▸ **Task description**: Copy every line from the records below that holds the word "agent".

▸ **Data**:
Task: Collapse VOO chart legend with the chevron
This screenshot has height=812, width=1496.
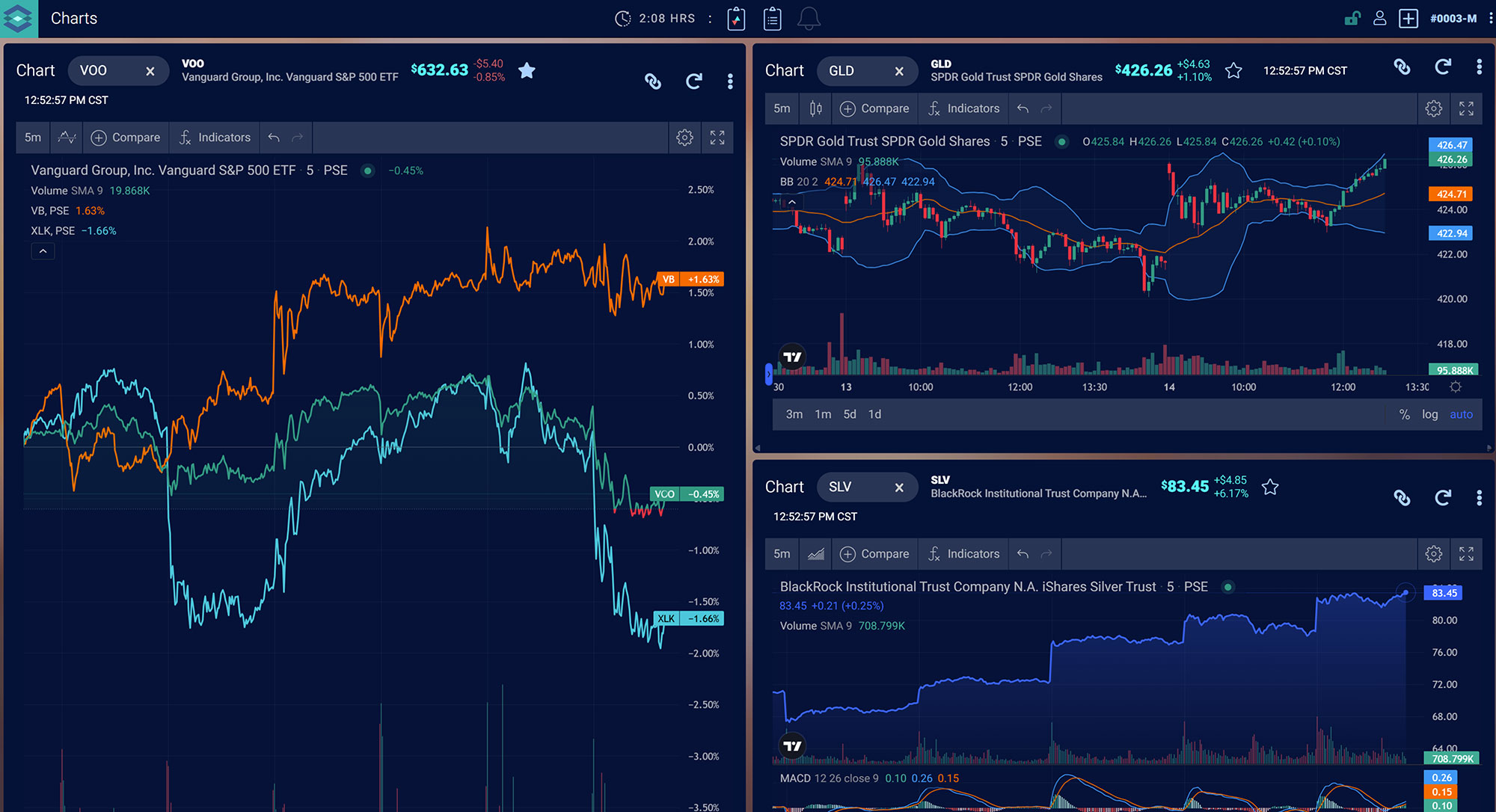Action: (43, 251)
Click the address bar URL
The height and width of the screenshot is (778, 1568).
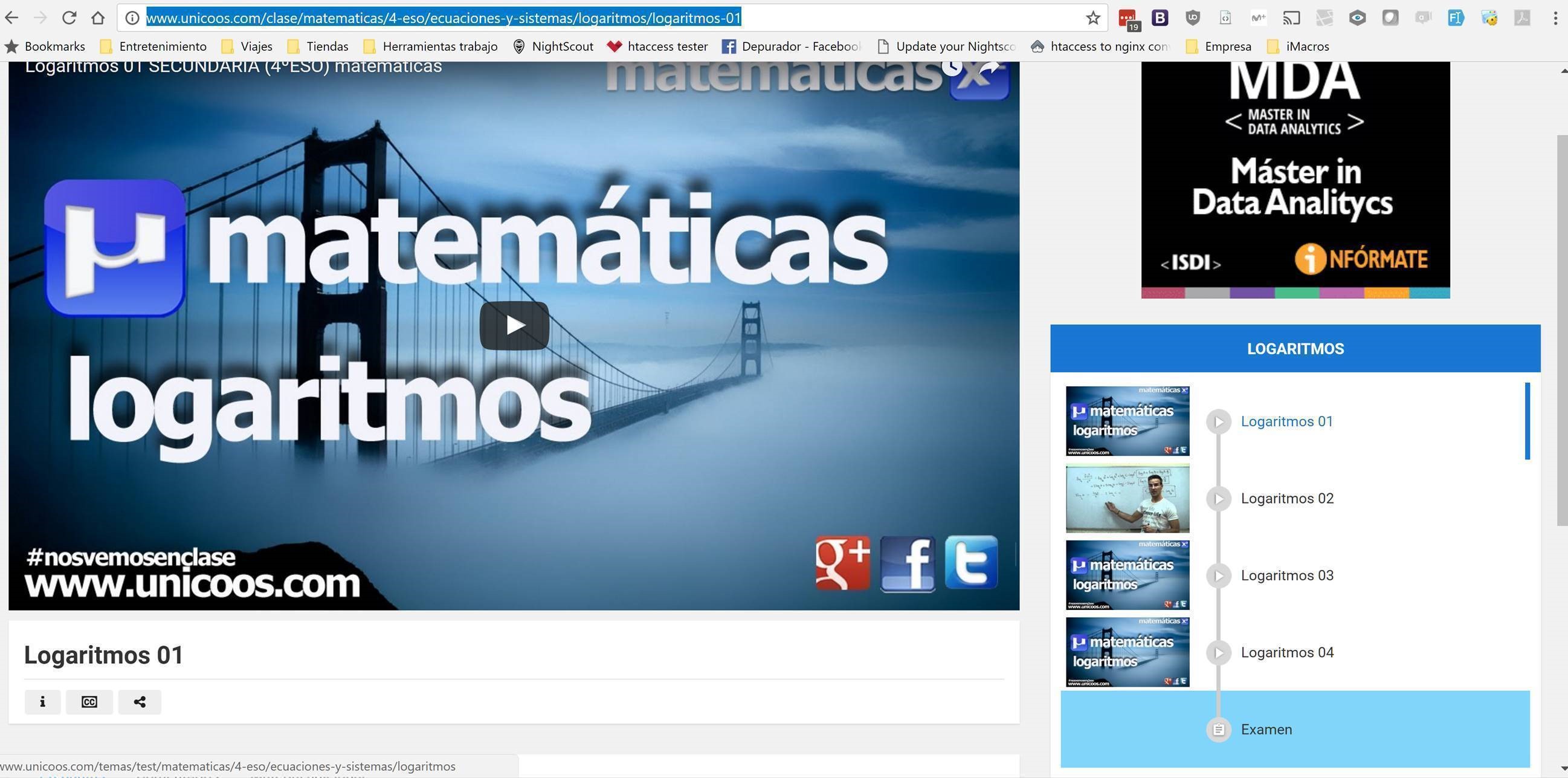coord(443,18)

==

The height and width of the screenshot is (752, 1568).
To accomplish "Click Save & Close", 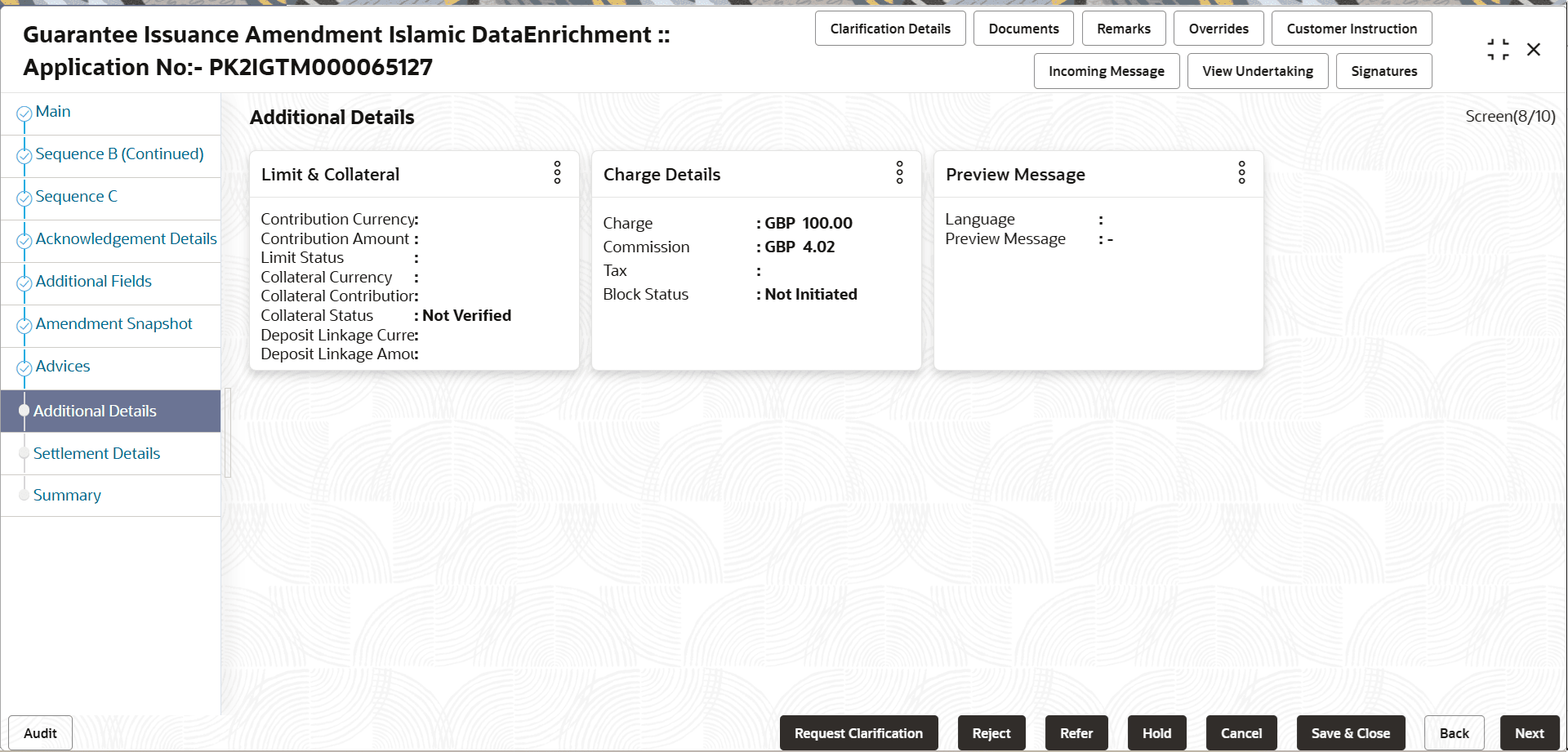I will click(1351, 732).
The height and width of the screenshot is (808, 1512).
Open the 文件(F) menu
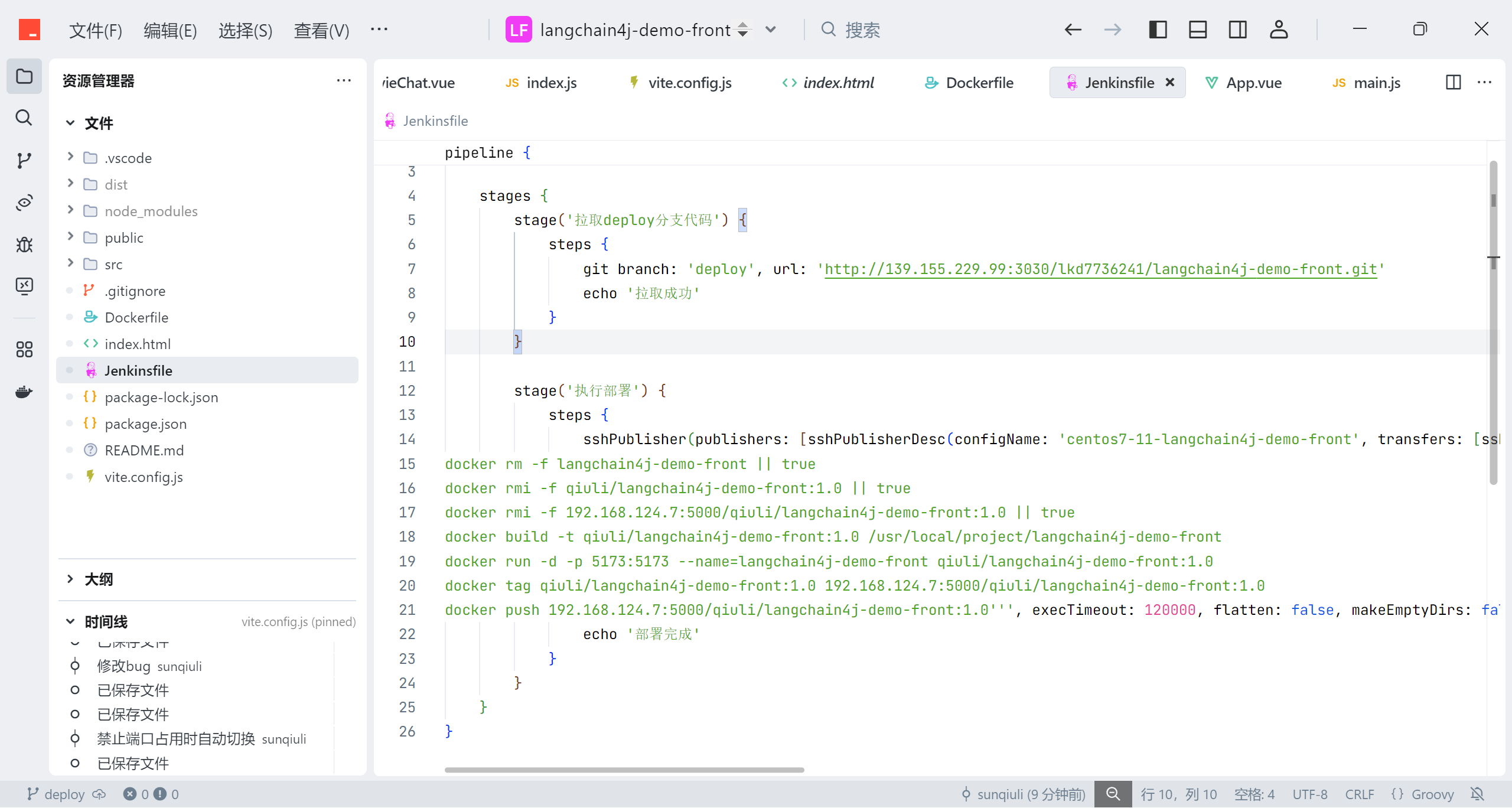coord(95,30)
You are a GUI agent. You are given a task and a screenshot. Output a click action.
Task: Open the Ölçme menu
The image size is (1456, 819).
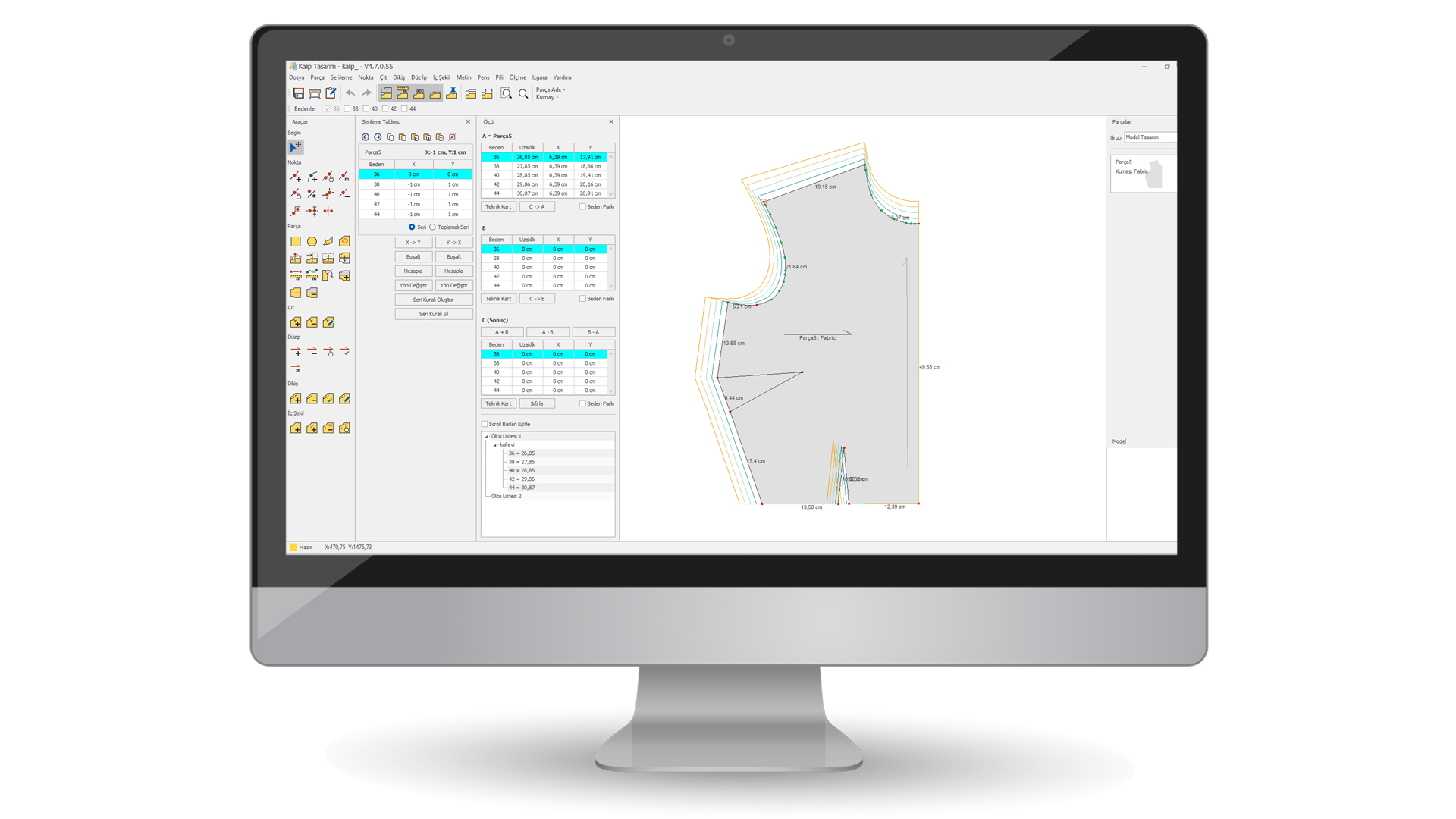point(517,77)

...

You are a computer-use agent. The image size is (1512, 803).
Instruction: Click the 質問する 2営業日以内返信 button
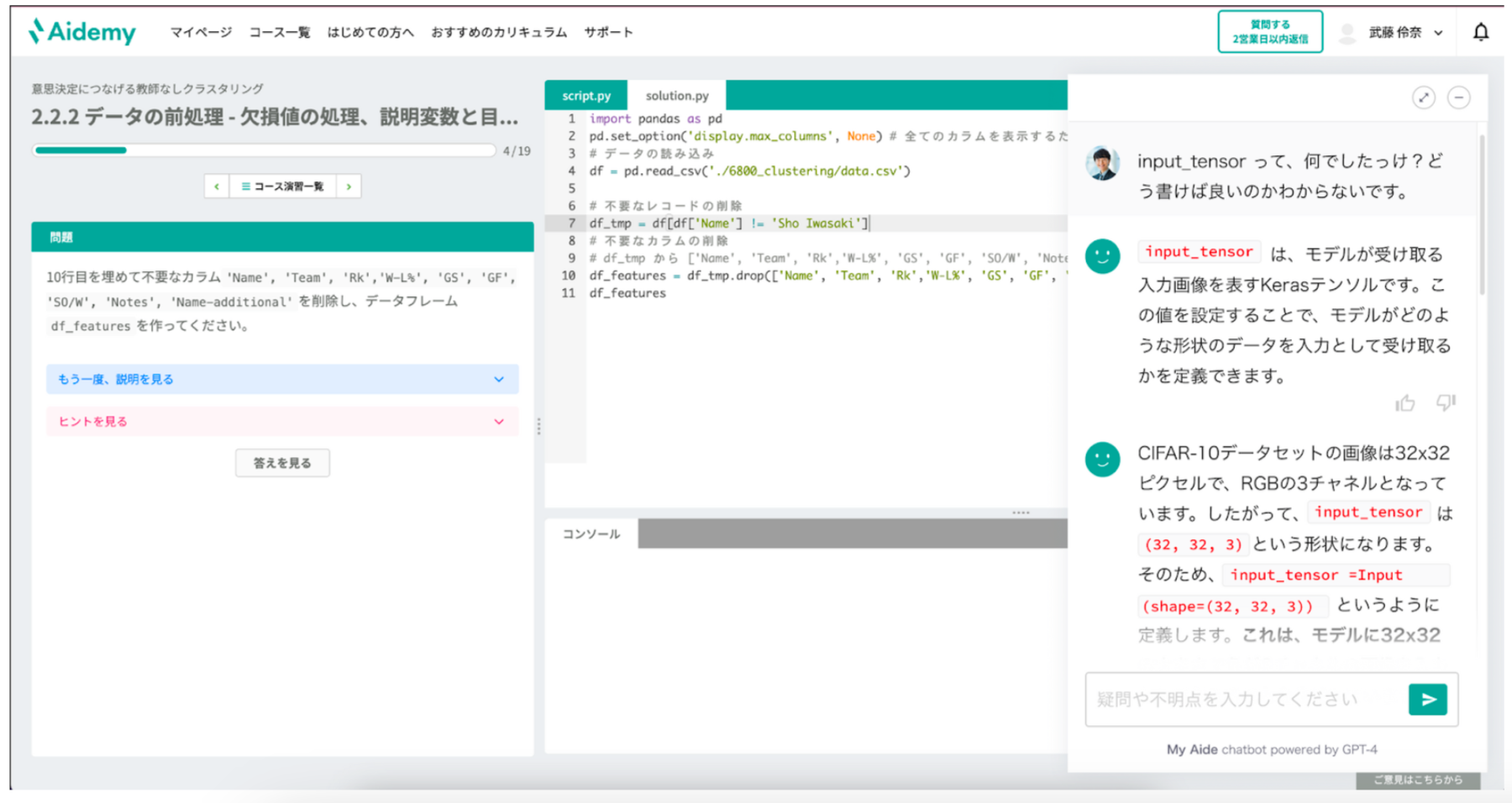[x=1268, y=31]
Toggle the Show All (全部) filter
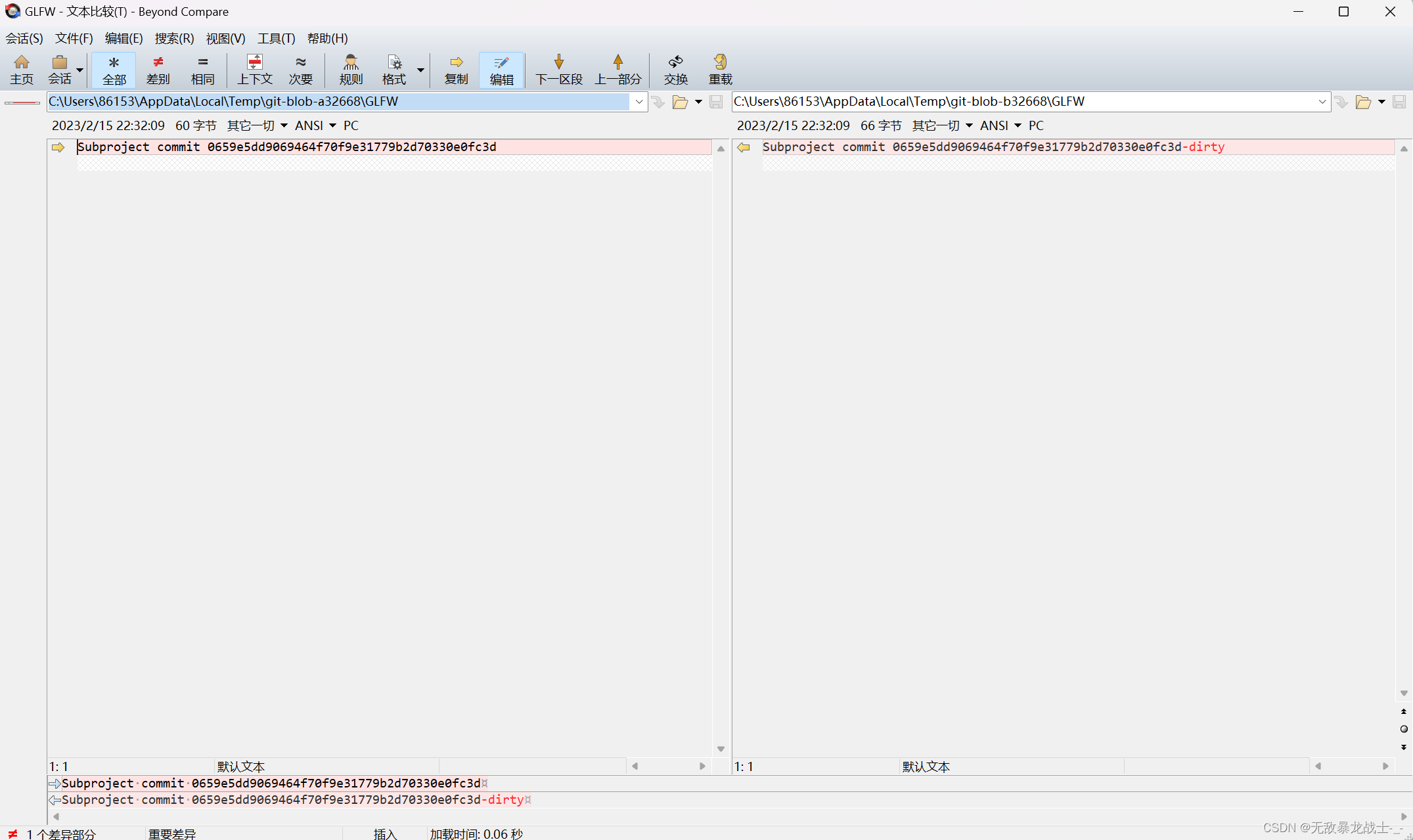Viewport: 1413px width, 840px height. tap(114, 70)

▸ **Reply to the task**:
You are a GUI agent. You are given a task and a screenshot. Output a click action.
You are a computer-use agent. The image size is (1512, 803).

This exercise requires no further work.